Au départ, Philippe Tauzia ne pensait pas devenir agriculteur. Mais en 1986, il revient au sein de l’exploitation familiale à Souprosse, dans les Landes pour soutenir son frère Jean-Claude : « À l’époque, la ferme comptait une quinzaine de prim’holsteins et quelques allaitantes. Jean-Claude transformait la stabulation pour développer l’activité laitière, mais il était double actif. Pour gérer les astreintes de l’élevage, nous avons pensé qu’il valait mieux être deux. L’idée me plaisait. »
Micromécanicien de formation, Philippe passe un BTA (brevet de technicien agricole), puis s’installe en Gaec en 1993. Les associés développent la production : augmentation du quota, agrandissement de la salle de traite en 1995, construction d’un bâtiment pour couvrir la stabulation et le box des génisses en 1999, mise aux normes environnementales en 2006-2007, édification d’un second bâtiment en 2011 destiné à stocker le foin et accueillir les vaches taries, puis installation d’un robot de traite en 2014. La structure, qui livrait moins de 160 000 litres par an au début des années quatre-vingt-dix, atteint une production de 510 000 litres en 2014, puis 620 000 litres avec le robot.
Produire pluset tenir bon
Alors que la fin des quotas laitiers se concrétise, les deux frères mettent en place un robot de traite conçu, au maximum, pour 70 vaches en lactation. Le cheptel s’agrandit progressivement de 60 à 75 mères. Le robot, subventionné à hauteur de 25 000 €, leur coûte environ 125 000 €. À cela s’ajoutent des frais : agrandissement du bâtiment, changement du tank à lait, achat d’un groupe électrogène... L’investissement total nécessite un emprunt sur dix ans de 134 000 €. Les deux frères piochent également dans leur trésorerie pour autofinancer un racleur d’occasion.
Malheureusement, le prix du lait chute : de 364 €/1 000 l en 2014, à 310 € en 2015, puis 280 € en 2016. La production n’arrive pas à compenser ces baisses. Depuis 2014, les deux associés ont calculé un manque à gagner moyen de 30 000 € par an avec des charges alourdies par l’investissement. « En 2014, nous vivions correctement et nous avions de la trésorerie. Deux ans plus tard, nous étions dans le rouge avec un résultat d’exploitation largement négatif. Nous perdions espoir, témoigne Philippe. Sans les crédits à rembourser, nous aurions sans doute arrêté. Nous avons tenu bon et beaucoup bricolé nous-mêmes pour limiter les frais. Heureusement, nos épouses travaillaient à l’extérieur, ce qui permettait d’alimenter le budget de la famille. » En 2019, avec un prix moyen à 346 €/1 000 l, la situation se redresse un peu. Les comptes redeviennent positifs. Mais les exploitants ne sortent toujours que 23 000 € de rémunération pour deux.
Assurer la relève
À 62 ans, Jean-Claude vient de prendre sa retraite. Le Gaec est devenu une EARL. Philippe, bientôt 55 ans, s’interroge sur l’avenir de la ferme. Les enfants sont partis vers d’autres horizons professionnels et l’élevage reste sans repreneur. Échaudé par les années difficiles, l’éleveur ne souhaite pas embaucher et envisage de diminuer la production, « pour laisser filer tranquillement jusqu’à la retraite », dit-il.

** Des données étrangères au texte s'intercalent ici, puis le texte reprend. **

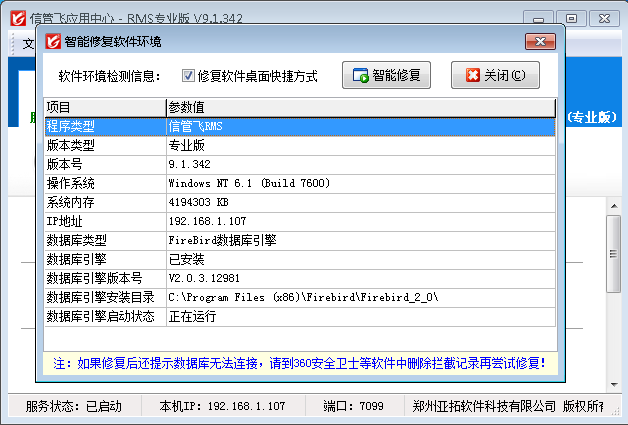Select the 程序类型 row

tap(105, 127)
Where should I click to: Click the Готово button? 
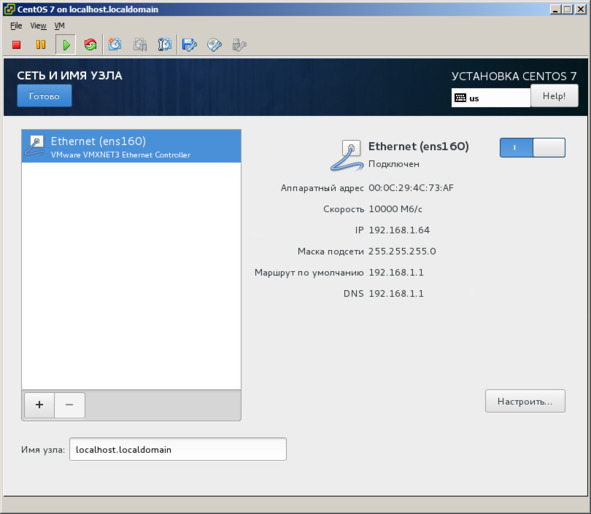44,96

Puis il se ravise. Il aime toujours son métier et pense que l’entreprise mérite mieux que l’abandon : « Mon frère et moi avons développé l’exploitation, mis en place un bel outil de production et une structure fonctionnelle et confortable pour nous comme pour les animaux. Hormis le robot, nous sommes restés traditionnels dans notre façon de travailler : par exemple, saillie naturelle avec le taureau qui reste en permanence dans la stabulation. »

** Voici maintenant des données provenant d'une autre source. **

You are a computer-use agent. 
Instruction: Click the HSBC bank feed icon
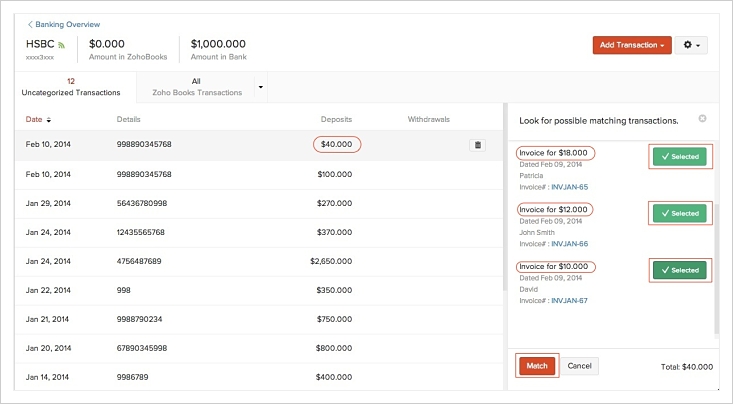pos(61,45)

L’outil ne demande qu’à être amélioré par des jeunes : « Nous avons trimé pour faire du rendement. Mais malgré une production annuelle de quelque 600 t, on vit mal… Quel dommage de brader ce lait avec lequel, pourtant, on sait faire de bonnes choses. En s’orientant vers de la vente directe avec des jeunes motivés pour créer un atelier de transformation, notre métier redeviendrait valorisant », lance Philippe, désormais à la recherche d’un repreneur hors cadre familial.